Now we must understand the technical heart of this proposal. The AIB framework defines tax based on the actual volume of pure alcohol in a drink. Therefore, the tax is no longer tied strictly to the Maximum Retail Price (MRP).
First, the government defines AIB as the alcohol content per litre of liquor. Then, this applies to everything from Brandy and Whisky to Beer and Fruit Wine. Thus, the state aims to align its revenue goals with international best practices.
Next, the uniform duty is set at ₹1,000 per litre of pure alcohol for spirits supplied to distributors. Therefore, a drink with higher alcohol content will naturally attract a higher tax, regardless of its brand name.
Brewers Association Hails “Watershed Moment” for Health
Now the Brewers Association of India has been the loudest supporter of the draft rules. Vinod Giri, the director general, described the move as a landmark decision. Therefore, the Karnataka liquor tax overhaul 2026 is seen as a victory for those advocating for lower-alcohol beverages.
Public Health Alignment
First, the AIB system explicitly links revenue goals with public health outcomes. Then, it encourages the consumption of beverages with lower alcohol percentages, such as beer and wine. Thus, it follows World Health Organization (WHO) recommendations on discouraging high-strength spirits.
Next, Giri noted that Karnataka is the first state in India to explicitly implement this model. Therefore, the state is being positioned as a leader in “responsible taxation.”

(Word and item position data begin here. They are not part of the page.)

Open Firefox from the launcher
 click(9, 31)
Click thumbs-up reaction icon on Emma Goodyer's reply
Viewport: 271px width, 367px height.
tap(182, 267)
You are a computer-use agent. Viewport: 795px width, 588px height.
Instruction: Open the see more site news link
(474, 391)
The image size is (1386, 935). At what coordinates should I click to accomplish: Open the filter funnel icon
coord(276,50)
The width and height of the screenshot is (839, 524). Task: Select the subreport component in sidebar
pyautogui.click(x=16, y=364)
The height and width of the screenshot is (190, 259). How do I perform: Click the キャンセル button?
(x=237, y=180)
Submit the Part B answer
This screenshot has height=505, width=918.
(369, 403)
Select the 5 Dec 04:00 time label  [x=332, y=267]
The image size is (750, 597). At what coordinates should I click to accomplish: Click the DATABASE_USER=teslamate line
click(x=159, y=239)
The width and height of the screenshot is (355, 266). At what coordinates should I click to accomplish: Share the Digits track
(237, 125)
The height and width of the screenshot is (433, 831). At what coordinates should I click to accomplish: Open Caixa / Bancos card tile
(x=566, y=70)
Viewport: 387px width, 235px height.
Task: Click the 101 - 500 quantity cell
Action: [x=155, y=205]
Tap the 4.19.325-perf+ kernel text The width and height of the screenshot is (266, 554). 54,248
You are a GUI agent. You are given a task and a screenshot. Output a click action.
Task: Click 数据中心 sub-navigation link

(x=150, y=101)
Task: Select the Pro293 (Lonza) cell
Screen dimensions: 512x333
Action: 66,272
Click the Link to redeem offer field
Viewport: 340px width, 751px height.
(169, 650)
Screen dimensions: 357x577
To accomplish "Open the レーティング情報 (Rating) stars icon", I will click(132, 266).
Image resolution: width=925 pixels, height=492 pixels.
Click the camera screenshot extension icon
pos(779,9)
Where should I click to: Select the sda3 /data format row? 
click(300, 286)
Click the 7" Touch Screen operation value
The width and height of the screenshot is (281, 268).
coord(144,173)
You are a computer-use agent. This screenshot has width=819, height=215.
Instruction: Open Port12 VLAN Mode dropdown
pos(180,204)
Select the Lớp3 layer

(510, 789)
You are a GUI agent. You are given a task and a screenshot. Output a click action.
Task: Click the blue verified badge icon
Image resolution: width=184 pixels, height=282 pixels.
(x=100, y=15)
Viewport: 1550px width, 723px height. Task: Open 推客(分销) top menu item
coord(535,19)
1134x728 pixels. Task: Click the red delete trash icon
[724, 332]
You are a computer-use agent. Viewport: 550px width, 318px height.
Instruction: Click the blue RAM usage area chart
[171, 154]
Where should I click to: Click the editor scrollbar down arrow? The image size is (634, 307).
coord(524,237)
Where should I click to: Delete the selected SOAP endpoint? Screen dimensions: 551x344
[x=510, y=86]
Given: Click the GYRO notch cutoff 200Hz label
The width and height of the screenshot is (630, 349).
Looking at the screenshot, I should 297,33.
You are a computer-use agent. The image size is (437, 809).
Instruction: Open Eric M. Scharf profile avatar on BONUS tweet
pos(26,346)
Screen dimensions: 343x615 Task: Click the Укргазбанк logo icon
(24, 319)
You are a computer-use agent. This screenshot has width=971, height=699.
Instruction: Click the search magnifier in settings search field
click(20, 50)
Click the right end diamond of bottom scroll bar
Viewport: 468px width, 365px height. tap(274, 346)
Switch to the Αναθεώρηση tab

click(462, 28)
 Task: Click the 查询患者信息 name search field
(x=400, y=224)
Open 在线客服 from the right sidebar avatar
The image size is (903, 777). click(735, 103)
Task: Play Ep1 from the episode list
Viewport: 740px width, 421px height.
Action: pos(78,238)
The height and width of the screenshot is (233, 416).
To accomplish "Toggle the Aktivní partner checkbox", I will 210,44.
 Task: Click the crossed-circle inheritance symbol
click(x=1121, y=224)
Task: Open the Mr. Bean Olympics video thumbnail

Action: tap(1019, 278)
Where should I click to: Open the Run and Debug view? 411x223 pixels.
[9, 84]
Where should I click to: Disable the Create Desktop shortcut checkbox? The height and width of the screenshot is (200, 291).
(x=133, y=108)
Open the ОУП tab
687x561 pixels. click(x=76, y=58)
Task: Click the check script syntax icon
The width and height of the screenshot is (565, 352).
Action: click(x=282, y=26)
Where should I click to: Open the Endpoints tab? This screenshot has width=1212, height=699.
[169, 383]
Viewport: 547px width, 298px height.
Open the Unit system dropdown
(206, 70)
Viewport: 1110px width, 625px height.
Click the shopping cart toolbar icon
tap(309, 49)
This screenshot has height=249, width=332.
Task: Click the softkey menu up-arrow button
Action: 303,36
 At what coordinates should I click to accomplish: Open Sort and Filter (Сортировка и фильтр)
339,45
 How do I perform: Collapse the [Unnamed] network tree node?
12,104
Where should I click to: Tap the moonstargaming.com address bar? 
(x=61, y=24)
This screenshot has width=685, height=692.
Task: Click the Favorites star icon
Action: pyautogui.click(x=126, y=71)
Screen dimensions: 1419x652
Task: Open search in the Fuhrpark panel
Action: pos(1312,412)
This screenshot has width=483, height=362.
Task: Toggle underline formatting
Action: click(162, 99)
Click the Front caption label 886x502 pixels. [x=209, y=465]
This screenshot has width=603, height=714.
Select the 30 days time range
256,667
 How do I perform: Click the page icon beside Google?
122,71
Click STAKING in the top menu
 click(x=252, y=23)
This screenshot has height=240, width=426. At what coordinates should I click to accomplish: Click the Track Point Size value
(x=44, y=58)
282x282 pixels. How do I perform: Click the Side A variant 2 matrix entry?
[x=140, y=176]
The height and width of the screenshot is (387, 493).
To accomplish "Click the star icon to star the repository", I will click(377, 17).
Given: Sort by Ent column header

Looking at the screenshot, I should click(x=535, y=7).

Mass-Market Impact: Why Distillers are Concerned
Now not everyone is celebrating the new draft. The Karnataka Brewers and Distillers Association has raised red flags regarding affordability. Therefore, they fear that the move might alienate lower-income consumers.
The Affordability Crisis
First, the proposed changes could lead to significantly higher retail prices. Then, this would hit the most commonly consumed liquor categories. Thus, the President of the association, Arun Kumar Parasa, intends to take the issue to the Chief Minister.
Next, distillers argue that a uniform tax on pure alcohol ignores the diverse economic profiles of consumers. Therefore, they expect the government to rethink the “unintended consequences” of the 2026 regime.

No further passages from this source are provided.